几个人走到半山腰便看到坐在路边休息的几个男生,显然是有前劲儿没后劲儿,这会儿都爬不动了,纪心海拧开瓶盖儿把水递给严傲,看着他跟渴了几天似的往嘴里倒水,视线忽然有些模糊起来,忽然就看不到其他人同样疲惫的脸,也听不到女生们集体讽刺几个男生的声音,只有严傲,只有这个他爱得心都会忍不住疼起来的男生是清晰的,这个人是他纪心海的归属,让他甘心放弃所有的爱慕只跟随着这个人的脚步坚定前进,并且无怨无悔,不离不弃。
几个人休息了一会儿便继续往前走,这次换成女生在前男生在后,严傲和纪心海并肩走在队伍的后面,胳膊碰着胳膊,虽然不能牵手而行,但皮肤偶尔碰触到的感觉却更觉亲昵,偶尔侧头视线地交汇带着只属于他们的默契,就这样单纯地并肩而行,什么都不做,什么都不说,也觉得有种说不出的甜蜜和幸福。
两个小时后,大家到了山顶,他们爬得算是这里比较高的山,站在山顶一览平川,竟也生出古人一览众山小的气势,不知是谁先带头冲广阔的山谷喊了一声,大家便都跟着一声接着一声地呼喊,耳畔边只听得回声迭起,天地间似乎只剩下他们的呼喊声。

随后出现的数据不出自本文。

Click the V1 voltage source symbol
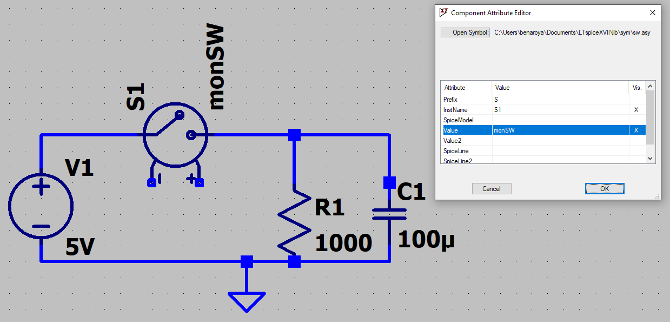The image size is (670, 322). pos(41,206)
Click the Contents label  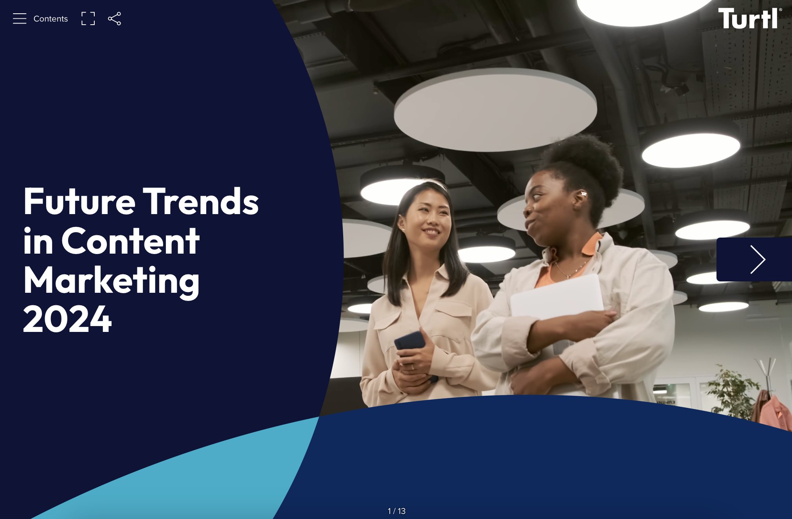(50, 19)
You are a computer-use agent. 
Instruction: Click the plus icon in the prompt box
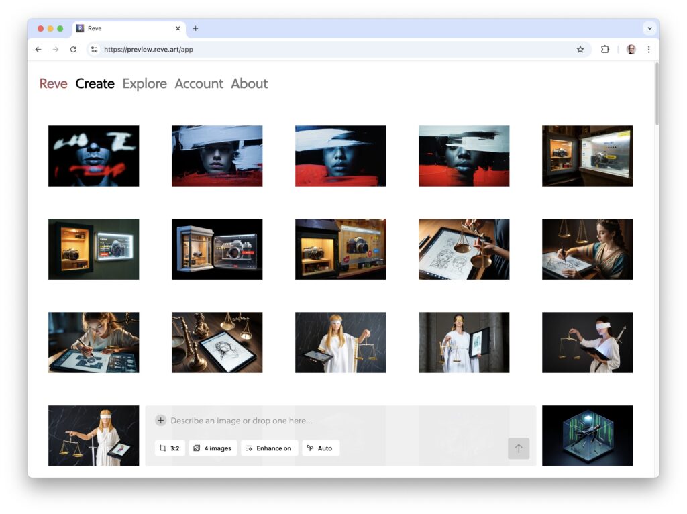161,421
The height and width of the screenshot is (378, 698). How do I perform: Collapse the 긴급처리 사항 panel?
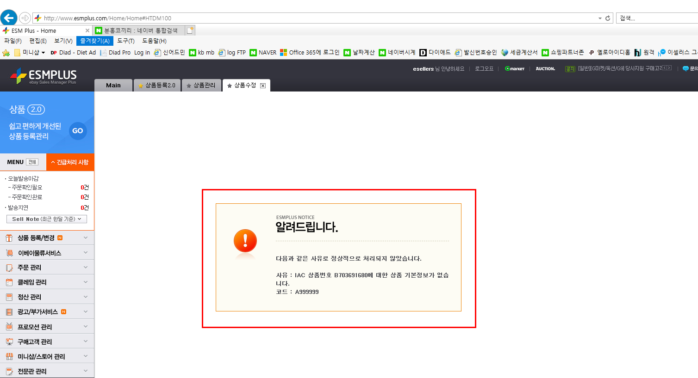pos(70,162)
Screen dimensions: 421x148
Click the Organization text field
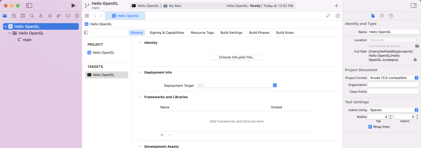pyautogui.click(x=393, y=85)
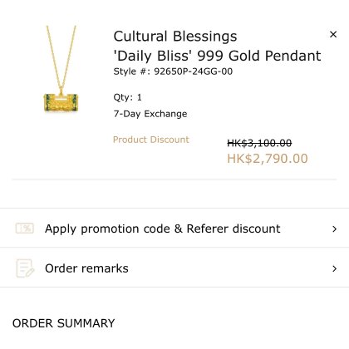Click the Product Discount label
The width and height of the screenshot is (349, 349).
point(151,140)
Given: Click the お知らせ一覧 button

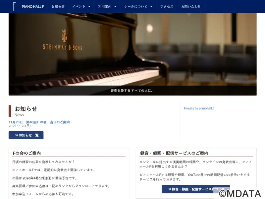Looking at the screenshot, I should pyautogui.click(x=26, y=135).
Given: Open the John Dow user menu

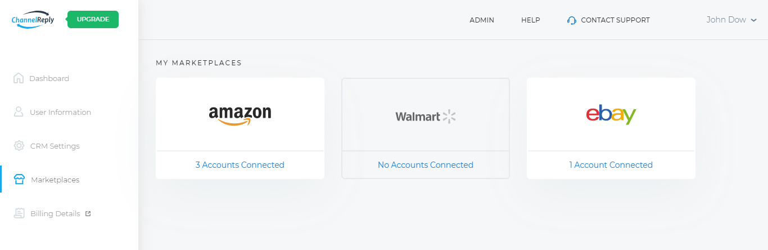Looking at the screenshot, I should (731, 20).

这时,忽然从不远处传来阵阵钟声,低沉而肃穆,大家不觉心情激荡,一起向钟声传来的方向望去,只见前方百米左右的地方,一座殿顶穿过树丛而出,纪心海拉了拉严傲的手,轻声对他说:“小傲,陪我去烧香吧。”
因为他们开始爬山的时间不算早,所以寺庙里已经有了不少的人,这座寺庙的香火很旺,很多邻村的人都会一大早赶到这里烧香拜佛,大雄宝殿前的空地上空烟雾缭绕,阵阵香火的香气让人们浮躁的心瞬间安宁下来,大家定好了集合的时间便分头行动了,纪心海恭恭敬敬地请了三支香,将香点燃后插在香炉中,然后肃立合掌,恭敬礼佛。

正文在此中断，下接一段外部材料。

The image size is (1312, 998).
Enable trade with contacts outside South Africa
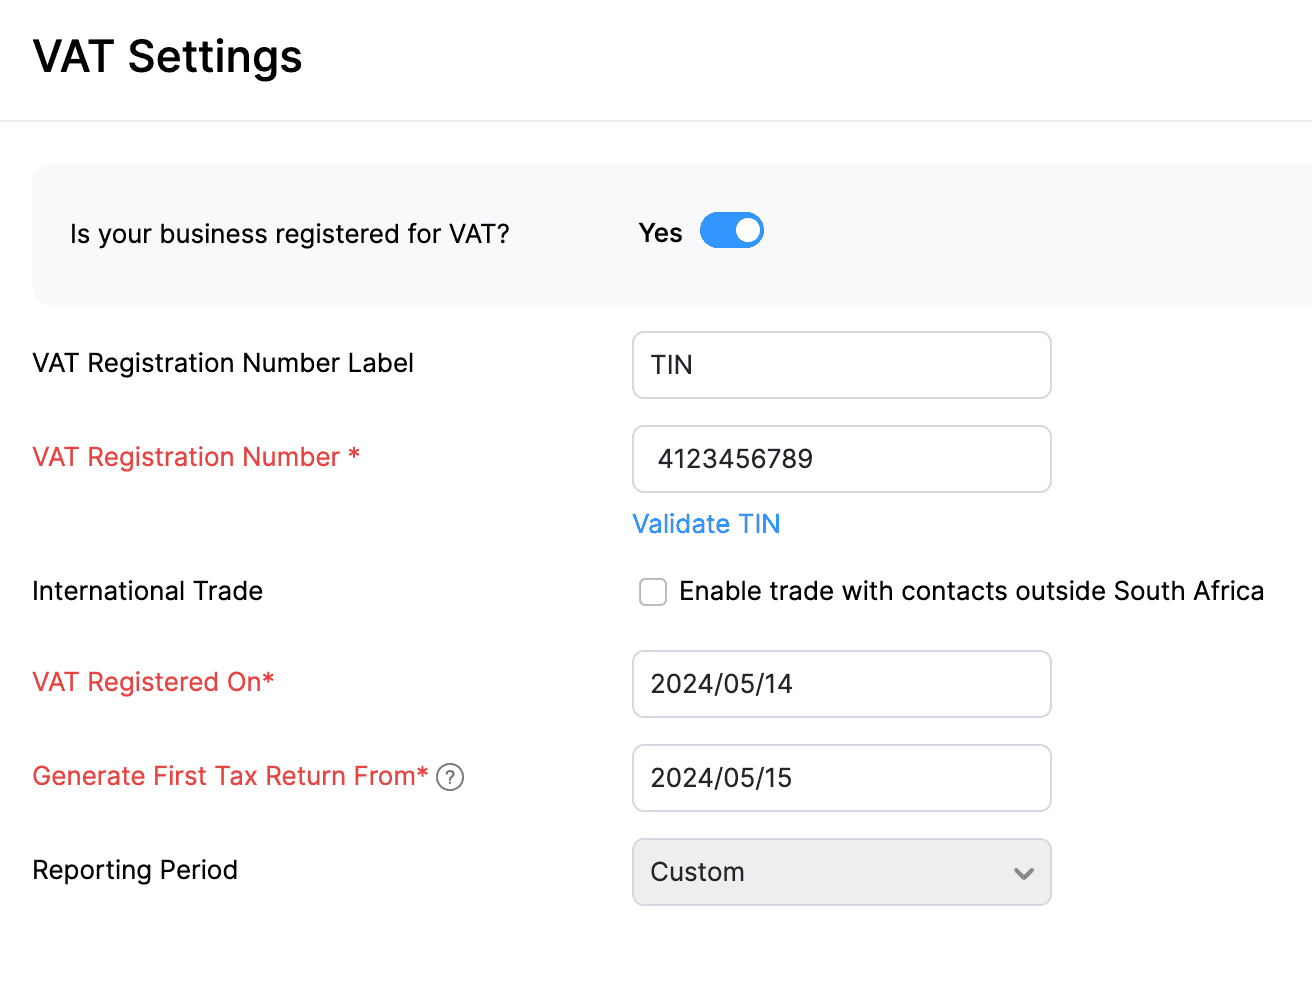652,592
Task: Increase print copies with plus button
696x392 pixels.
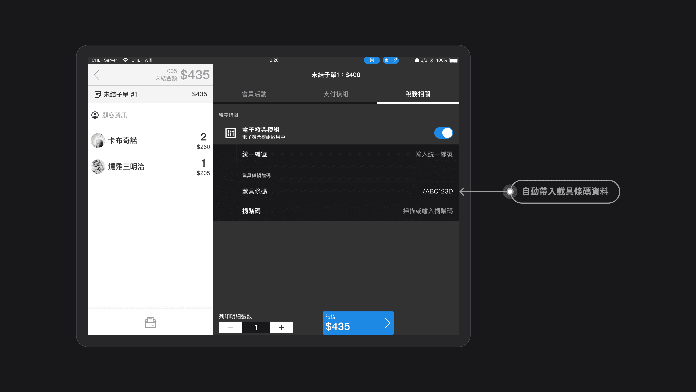Action: (281, 327)
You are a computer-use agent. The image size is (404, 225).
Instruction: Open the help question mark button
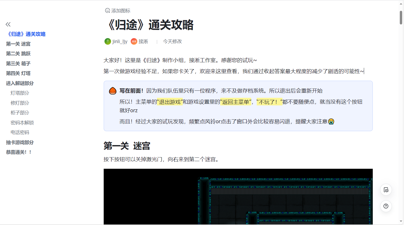[386, 206]
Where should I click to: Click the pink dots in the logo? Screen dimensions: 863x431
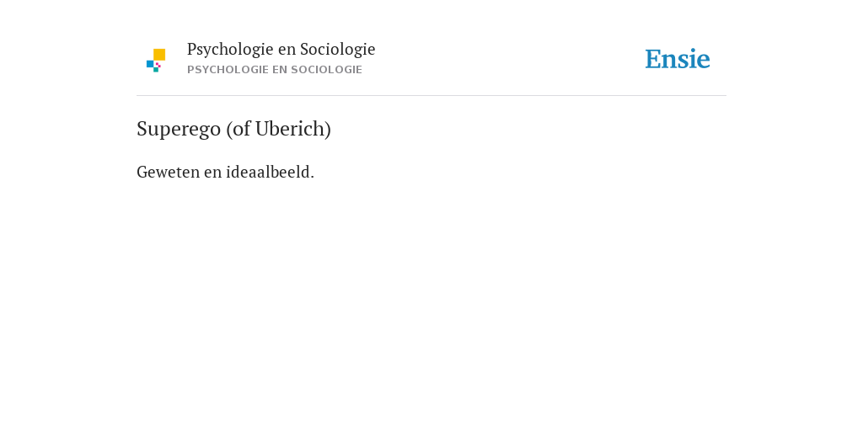coord(158,65)
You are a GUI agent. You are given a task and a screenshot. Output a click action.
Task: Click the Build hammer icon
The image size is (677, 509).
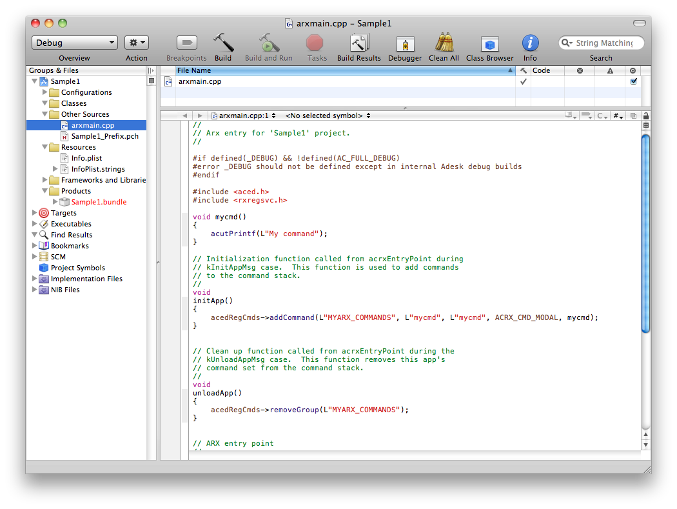click(x=223, y=42)

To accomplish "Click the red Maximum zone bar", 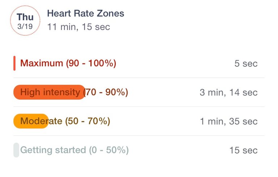I will 14,63.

严傲在一边看着他,见纪心海眉眼低垂,轻闭双目,脸上一片虔诚肃穆之色,第一次见到这样的纪心海,显得似有些遥不可及,严傲呆呆地看着他,直到纪心海睁开双眼走到他面前才从怔忪中回过神来。
“怎么了?一直在发呆?”
严傲不知该怎么形容自己刚才莫名产生的感觉,只能笑了笑问道:“小海,你求得什么?”
纪心海看着大雄宝殿庄严肃穆的殿门,目光中一片清明,眼角隐隐透出满足之意,却并不回答严傲的问题。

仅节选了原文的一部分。